Bersih-Bersih di BGN Harus Diikuti Jaminan Program MBG Tetap Berjalan

Intime – Penangkapan mantan Kepala Badan Gizi Nasional (BGN) Dadan Hindayana dalam perkara dugaan korupsi program Makan Bergizi Gratis (MBG) menuai beragam respons. Di satu sisi, langkah penegakan hukum tersebut diapresiasi sebagai bentuk komitmen pemerintah memberantas korupsi. Namun di sisi lain, muncul kekhawatiran terhadap keberlanjutan pelaksanaan program MBG di lapangan.

Wartawan senior Edy Mulyadi menilai tindakan Presiden Prabowo Subianto mencopot Dadan sebelum status hukumnya diumumkan secara resmi menunjukkan keseriusan pemerintah menjaga integritas program prioritas nasional tersebut.

Menurut Edy, langkah cepat tersebut layak diapresiasi karena memberikan pesan bahwa tidak ada pihak yang kebal hukum, termasuk pejabat yang berada di lingkaran kekuasaan.
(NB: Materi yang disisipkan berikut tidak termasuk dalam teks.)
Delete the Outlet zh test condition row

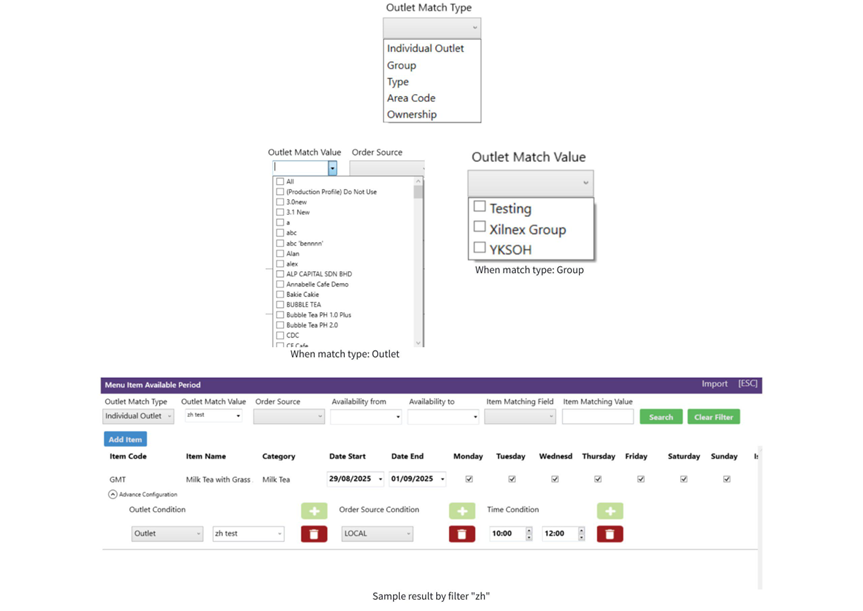[x=314, y=534]
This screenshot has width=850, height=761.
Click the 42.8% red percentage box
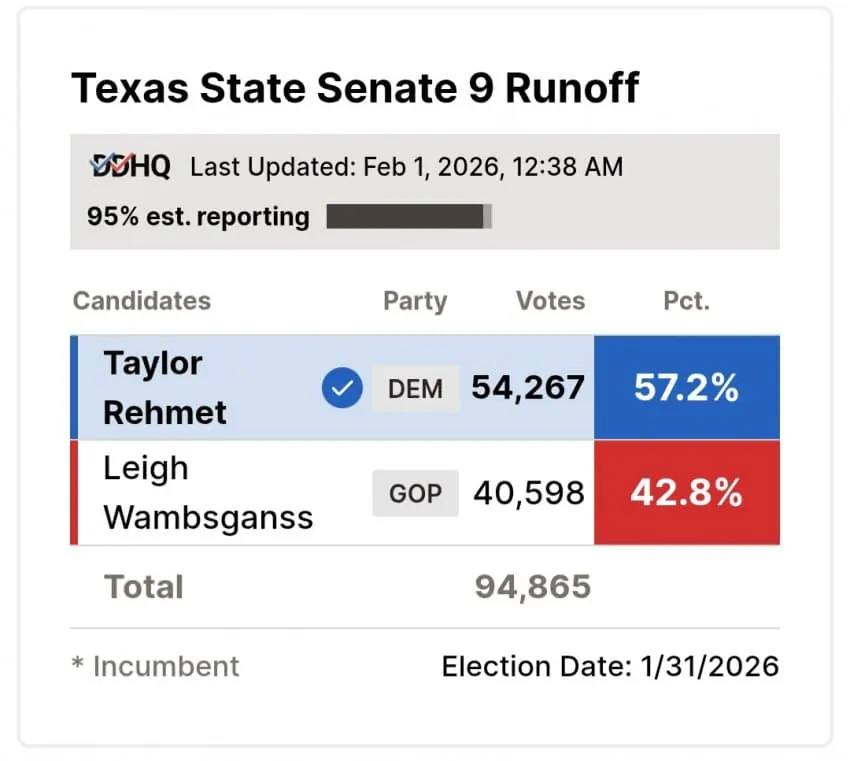point(686,493)
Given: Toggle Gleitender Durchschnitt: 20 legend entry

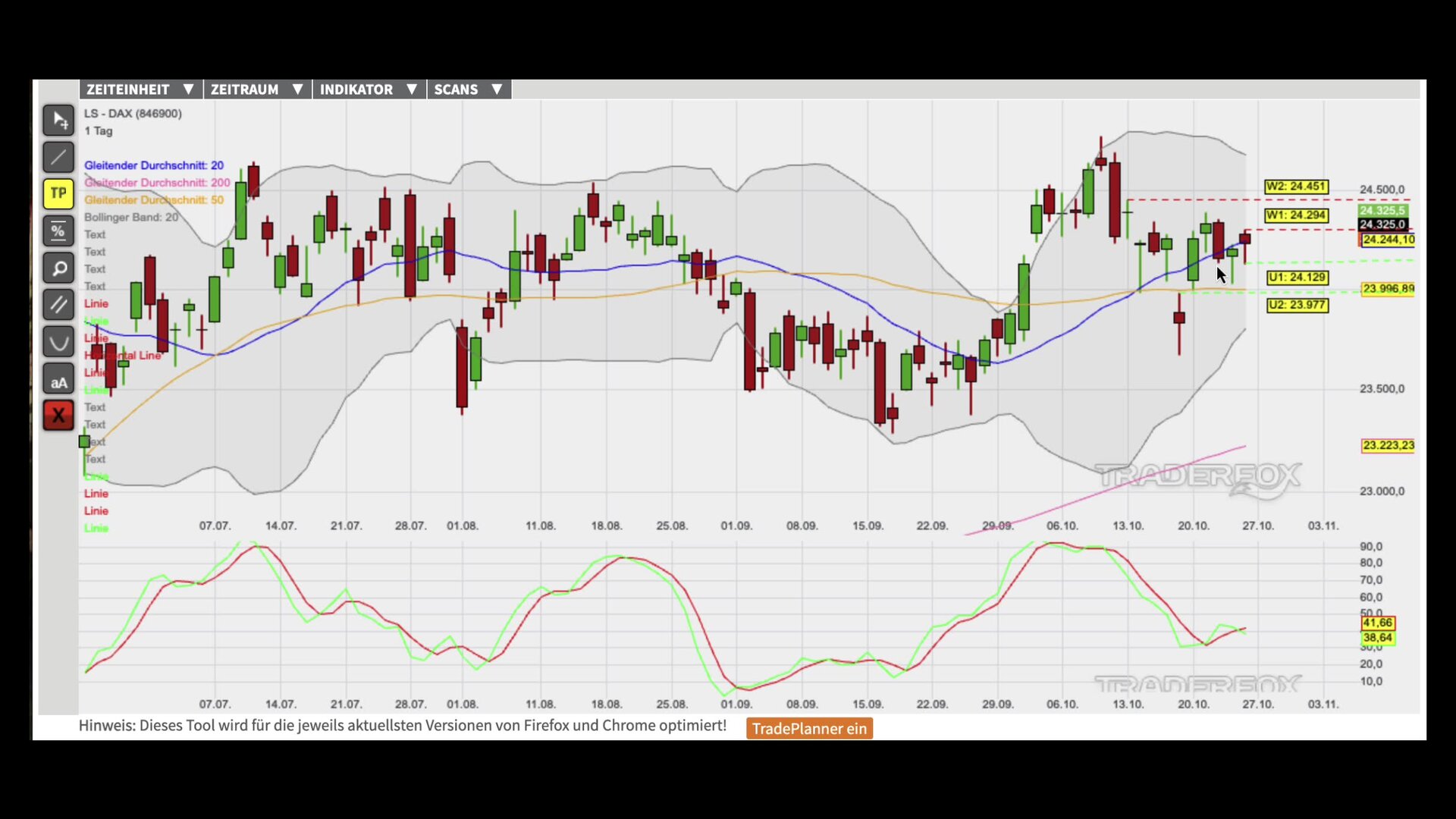Looking at the screenshot, I should pyautogui.click(x=154, y=165).
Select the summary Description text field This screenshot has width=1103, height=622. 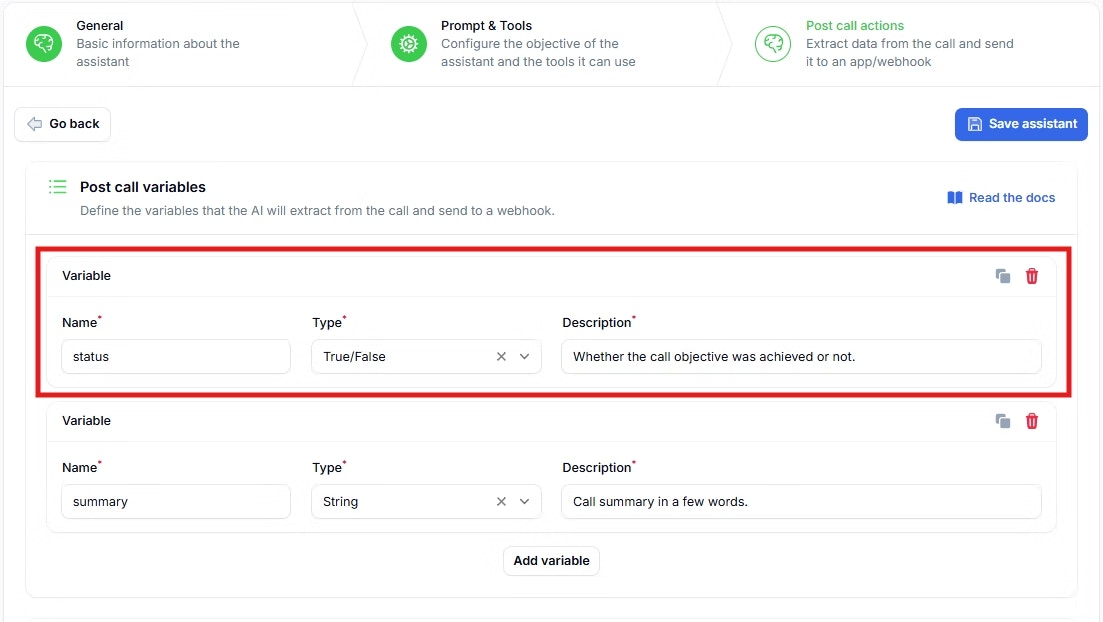pyautogui.click(x=800, y=501)
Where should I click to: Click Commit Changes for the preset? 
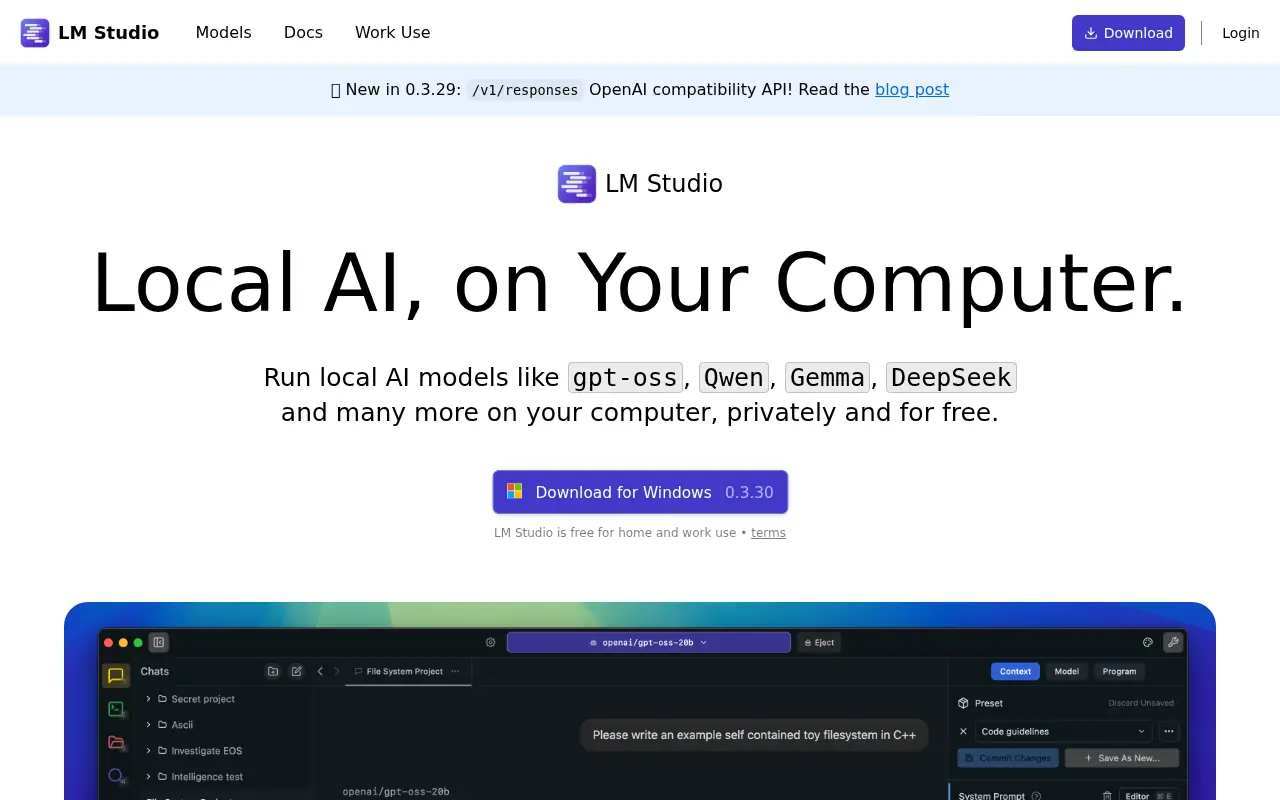[x=1007, y=758]
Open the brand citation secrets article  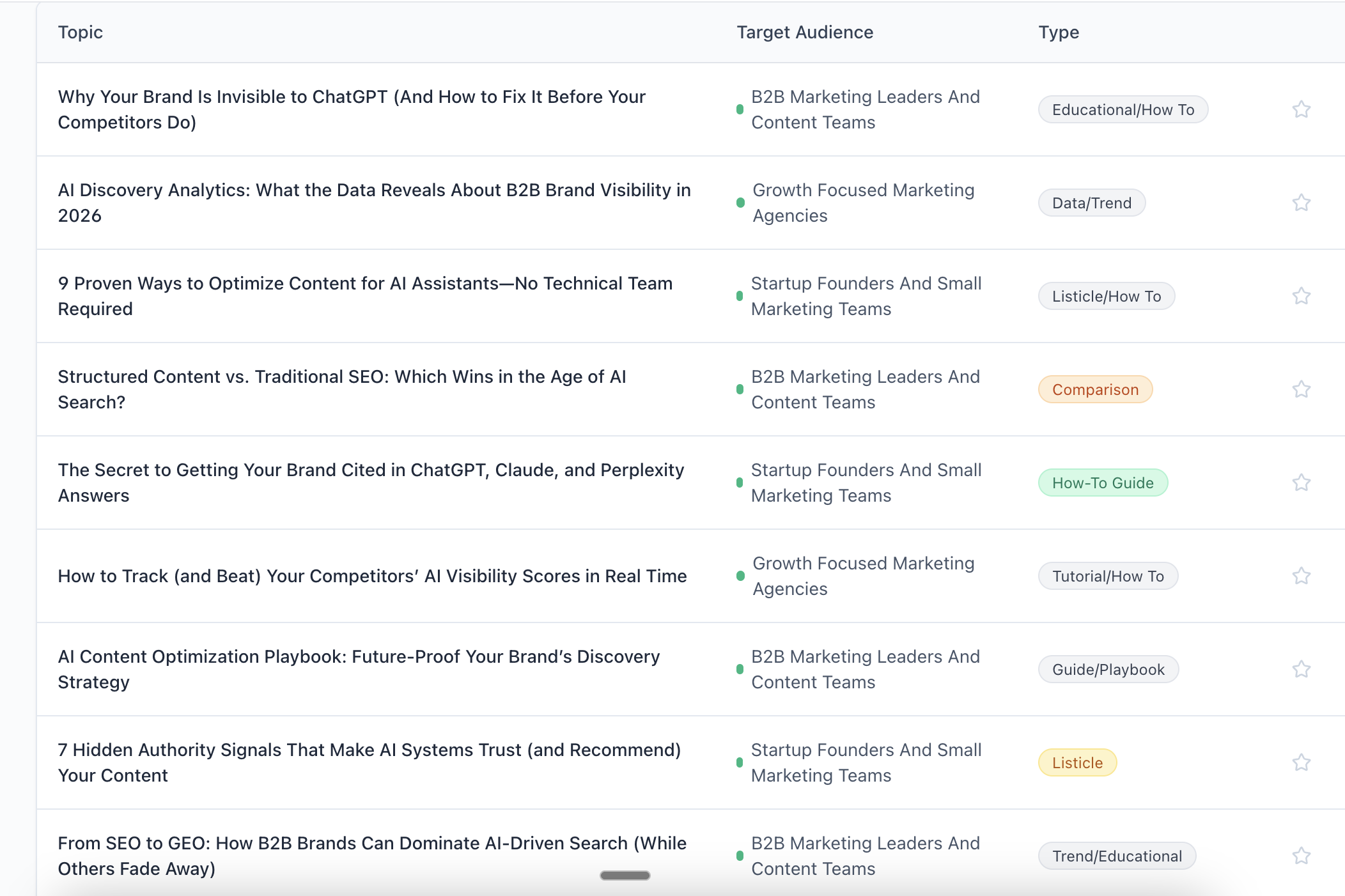click(x=371, y=483)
Meski demikian, ia mengingatkan bahwa tantangan terbesar saat ini bukan hanya pada proses hukum, melainkan memastikan transisi kepemimpinan di BGN tidak mengganggu pelaksanaan program MBG yang menyasar jutaan pelajar di seluruh Indonesia.

“Perombakan di tubuh BGN tidak boleh mengganggu ritme pelaksanaan program di lapangan. Transisi harus berjalan mulus agar distribusi makanan tetap berlangsung,” ujarnya dalam keterangan tertulis, Jumat (5/6).

Edy menilai MBG merupakan program dengan skala logistik yang sangat besar. Program tersebut melibatkan rantai pasok pangan, dapur umum, serta distribusi makanan ke sekolah-sekolah di berbagai daerah, termasuk wilayah terpencil.

Karena itu, menurut dia, pergantian pimpinan di tingkat pusat berpotensi menimbulkan efek domino apabila tidak dikelola dengan baik. Aparatur di daerah bisa menjadi ragu mengambil keputusan sehingga berisiko menghambat distribusi bahan pangan maupun operasional dapur MBG.

Di sisi lain, Edy mengakui bahwa pelaksanaan MBG selama ini tidak lepas dari berbagai persoalan, mulai dari dugaan korupsi, mark up pengadaan, hingga praktik perburuan rente. Namun, ia menilai program tersebut juga memberikan manfaat nyata bagi masyarakat.

Selain membantu pemenuhan gizi anak sekolah, program ini dinilai mampu menyerap tenaga kerja dan menggerakkan ekonomi lokal melalui keterlibatan petani, peternak, serta pelaku usaha kecil.

Edy berharap Kepala BGN yang baru, Nanik S. Deyang, segera memastikan sistem distribusi berjalan normal dan memperkuat pengawasan agar tidak terjadi penyimpangan serupa.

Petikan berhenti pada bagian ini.